DL is well-situated for growth
When it comes to gross domestic product, some recent data show surprising strength in this area. For one thing, Fargo is booming, with gross domestic product now in the $60,000 per capita range, just below Minneapolis-St, Paul, according to a new...
When it comes to gross domestic product, some recent data show surprising strength in this area.
For one thing, Fargo is booming, with gross domestic product now in the $60,000 per capita range, just below Minneapolis-St, Paul, according to a new federal report.
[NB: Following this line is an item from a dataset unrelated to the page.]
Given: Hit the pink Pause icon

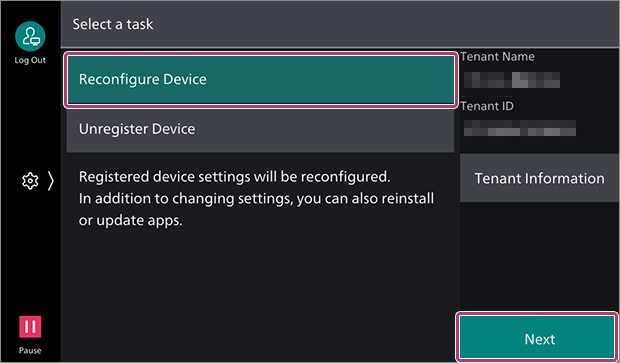Looking at the screenshot, I should click(x=30, y=327).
The federal government compiles data on Metropolitan Statistical Areas (MSAs), which it defines as “an area containing a large population nucleus and adjacent communities that have a high degree of integration with that nucleus.”
Minnesota has seven MSAs, three within state boundaries (Mankato, Rochester and St. Cloud) and four that straddle the borders of North Dakota and Wisconsin (Fargo, Grand Forks, LaCrosse, and Minneapolis-St. Paul).
According to an analysis by Louis D. Johnston of MinnPost, Fargo stands out with jumps in income over the past three years.
While the Bakken shale oil boom certainly helped boost Fargo’s GDP, in the past few years it has actually hindered growth there.
Johnson says the underlying data show that the natural resources and mining sector slowed growth in Fargo’s GDP. In other words, its GDP would have grown faster than it did without the oil boom.
So what’s going on with the Fargo-Moorhead area? According to Minnesota Business magazine, it has become an emerging business and technology destination, fueled by the energy and ingenuity of entrepreneurs in a variety of industries.
Consider this: In 2013, Forbes ranked Fargo-Moorhead No. 2 on its Best Small Places for Business and Careers list.
Area Development magazine gave it a seventh-place ranking on its Leading Locations list.
And CNN Money ranked Fargo-Moorhead the third-best small area in which to launch a business, based on its tech community, educational resources, labor force quality, and access to large metro areas.
Grand Forks, in contrast, saw over 60 percent of its growth come in natural resources, from the oil boom.
Some other items of interest from the new report, which contains data from 2001 to 2013:
Minneapolis-St. Paul passed Detroit in GDP. Since 2008, Minneapolis-St. Paul moved up from the 14th largest metro area by GDP to 13th, changing places with Detroit.
Big deal, right? But look at the big picture: Johnson reports that right behind Minneapolis-St. Paul is Phoenix, San Diego, San Jose and Denver.
All trailed Minneapolis-St. Paul in 2008 and were still behind in 2013.
And all of those areas experienced more rapid population growth than the Twin Cities, which means that productivity (output per person) grew faster in Minneapolis-St. Paul than in the others.
Minnesota’s metro areas did well since 2001. That’s not true everywhere in the country.
GDP per capita rose in every Minnesota metro area between 2001 and 2013. In particular, every metro area met or surpassed its 2007 level of income per person.
Compare that with Naples, Fla., which saw it’s GDP per capita fall from $46,933 in 2001 to $39,235 in 2013 (in constant dollars), as did Colorado Springs ($41,086 to $39,377) and Atlanta ($57,832 to $52,178).
Detroit Lakes is fortunate to be situated where the economy is doing well both in Fargo-Moorhead and the Twin Cities.